相続放棄とは―プラスもマイナスも手放す手続き

相続放棄とは、亡くなった方の財産・負債を一切引き継がないことを、家庭裁判所に申し立てる手続きです。

「借金だけ放棄して、預貯金は受け取りたい」ということはできません。相続放棄は「相続人であることを放棄する」手続きであり、プラスの財産もマイナスの財産も、すべて放棄することになります。

相続放棄をすると、放棄した方は最初から相続人でなかったものとみなされます。放棄によって相続分が変わり、後順位の親族(兄弟姉妹・甥姪など)に相続権が移ることがあります。放棄の前に全体像を確認することが大切です。


相続放棄を検討すべき3つのケース

相続放棄が有効な選択肢になる主な場面を確認してください。

①借金がプラスの財産を上回るとき 借金・連帯保証債務・税金の滞納など、マイナスの財産の方が多い場合は放棄を検討します。財産調査の結果を見て判断します。

②疎遠な親族の相続人になったとき 後順位の相続人として、知らなかった方の相続に巻き込まれることがあります。面識のない方の借金を引き継ぎたくない場合、放棄が有効です。ただし、本来受け取れる財産もすべて失うため、慎重に検討してください。

③相続に関わりたくないとき 兄弟間の感情的な対立が激しく、手続きに関わること自体が苦痛な場合も、放棄という選択肢があります。ただし、本来受け取れる財産もすべて失うため、慎重に検討してください。


3か月の熟慮期間―期限の延伸と期限後の対応

相続放棄の申述は、相続の開始を知った日から3か月以内に行わなければなりません(民法915条)。この期間を「熟慮期間」といいます。

3か月以内に財産・負債の調査が終わらない場合は、家庭裁判所に「熟慮期間の延長」を申請することができます。1〜3か月程度の延長が認められるケースが多いです。

「3か月が過ぎてしまった」という場合でも、諦める必要はありません。亡くなったことを知った時期・財産の存在を知った時期・放棄できなかった事情などによっては、期限後でも放棄申述が受理される可能性があります。当事務所では、熟慮期間経過後の相続放棄申述が受理された実績があります。まず一度ご相談ください。


H2:やってはいけないこと―法定単純承認に注意

相続放棄を考えている場合、特に注意が必要なのが「法定単純承認」です。

法定単純承認とは、相続人が相続を「承認した」とみなされる行為のことです。
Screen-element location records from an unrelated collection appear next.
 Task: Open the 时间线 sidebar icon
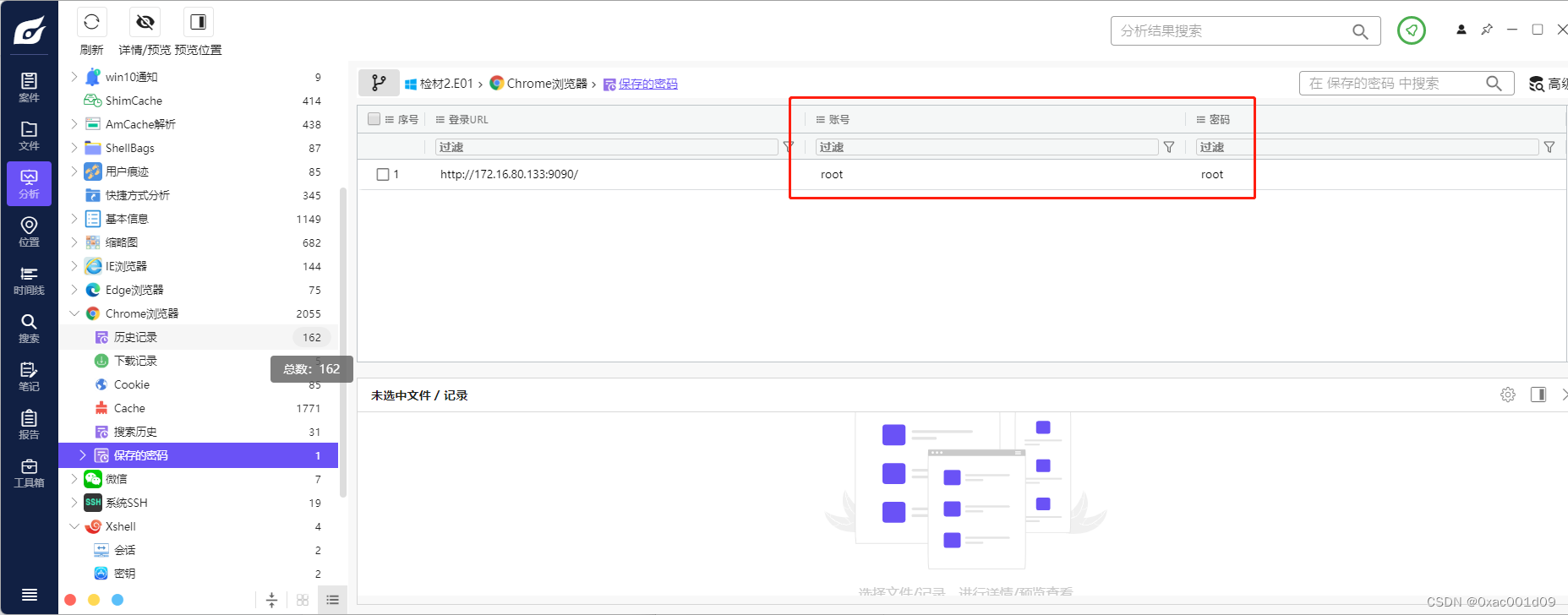point(29,280)
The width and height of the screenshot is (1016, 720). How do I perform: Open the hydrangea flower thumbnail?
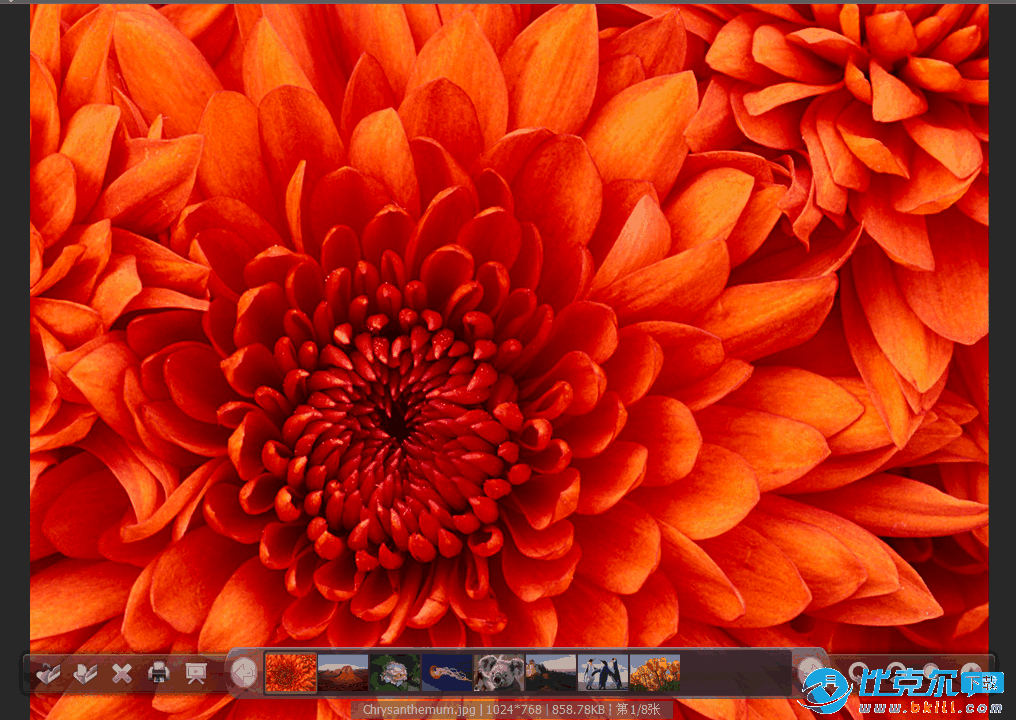[395, 673]
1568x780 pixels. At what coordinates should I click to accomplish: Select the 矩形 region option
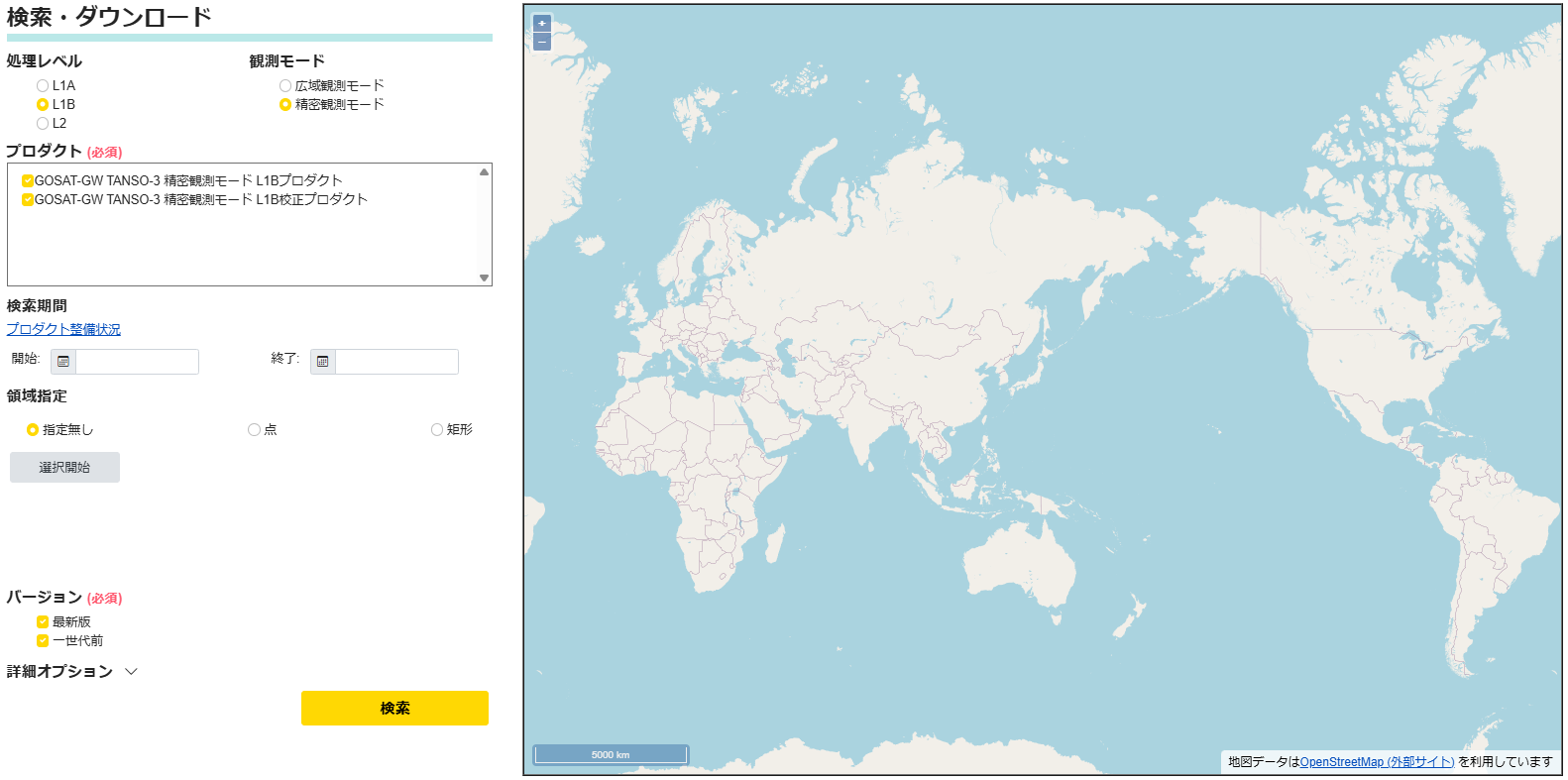click(x=437, y=430)
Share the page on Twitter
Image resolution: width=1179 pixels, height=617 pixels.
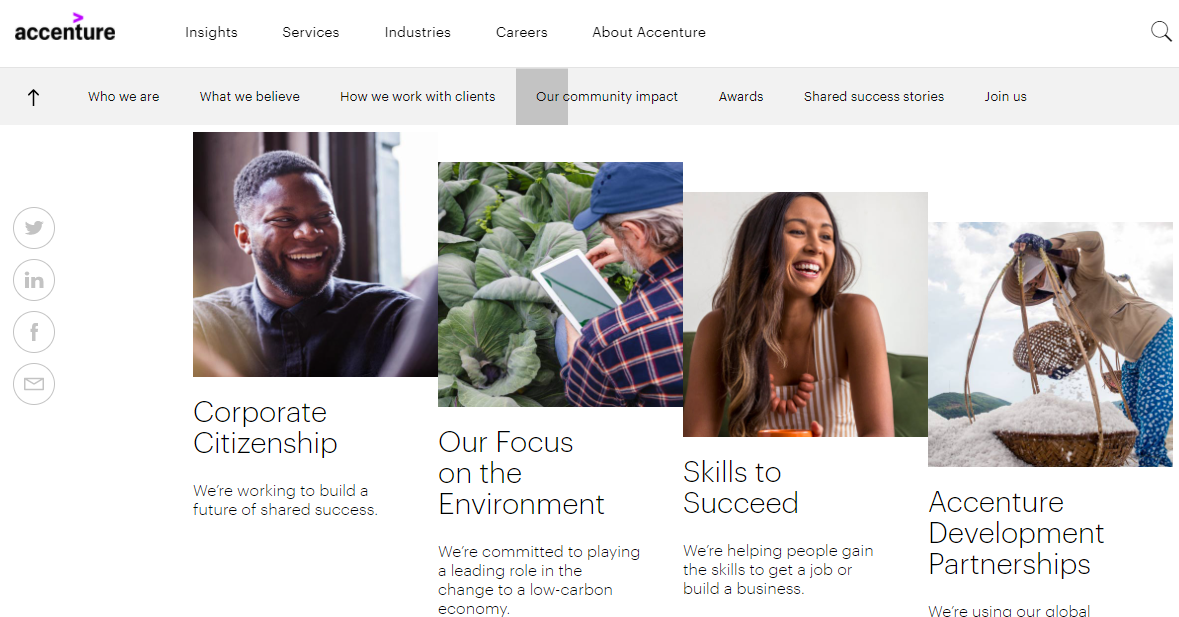coord(34,228)
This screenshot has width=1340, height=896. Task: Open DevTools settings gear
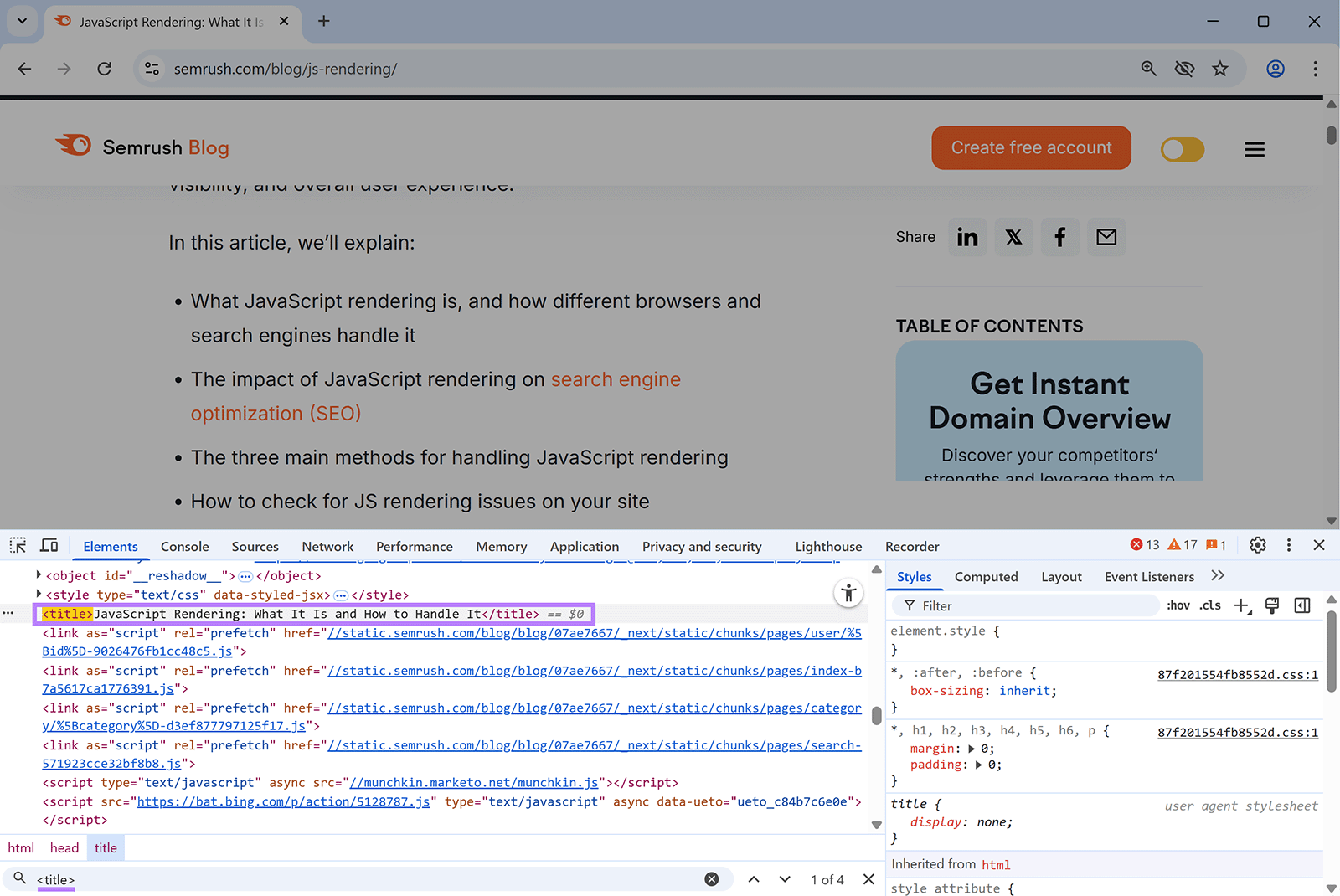click(x=1257, y=545)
この状態になると、たとえ本人に放棄の意思があっても、家庭裁判所は放棄申述を受理しなくなります。

代表的な法定単純承認のパターンは次のとおりです。

・被相続人の預貯金を引き出して使ってしまった

・遺産の一部を売却した

・高価な動産類を相続人間で分けた——これらの行為は、「相続人として振る舞った」とみなされます。

「形見分けをした程度なら大丈夫では」と思われるかもしれませんが、高額の動産・貴金属などは注意が必要です。相続放棄を考えているなら、遺産には一切手をつけないことが原則です。


受理通知書と受理証明書―放棄が認められた後の手続き

相続放棄の申述が家庭裁判所に受理されると、「相続放棄申述受理通知書」が申立人に送付されます。1通しか発行されないため、大切に保管してください。

貸金業者や金融機関から請求が来た場合に放棄の事実を証明するには、別途申請が必要な「相続放棄申述受理証明書」を取得します。通知書でも代替できる場面がありますが、確実な証明が必要な場面では証明書の取得をお勧めします。

放棄した後の空家の保存義務

相続放棄をしても、放棄した時点でその財産を「現に占有」していた場合には、他の相続人または家庭裁判所が選任する相続財産清算人に引き渡すまで、自己の財産と同一の注意をもってその財産を保存する義務が残ります(民法940条1項)。2023年4月の改正により、義務は「管理」から「保存」へ、対象も「現に占有している財産」に限定されました。

「現に占有」に該当する典型例は、被相続人と同居していた自宅、放棄者が鍵を所持している空き家、定期的に様子を見に行っていた実家などです。逆に、遠方に住んでいて一度も関わったことのない不動産であれば、原則として保存義務は生じません。

保存義務の内容は、建物の倒壊や塀の崩壊で第三者に損害を与えないよう最低限の安全管理を行うことです。注意すべきは、占有者である以上、民法717条の工作物責任により、建物の瑕疵で通行人等に損害を与えた場合は損害賠償責任を負うおそれがあることです。

この義務から解放されるためには、家庭裁判所に相続財産清算人の選任を申し立て、清算人に財産を引き渡す必要があります。申立てには数十万円の予納金が必要になるため、相続放棄の検討段階から、放棄後の占有関係・管理負担まで見据えた対応が求められます。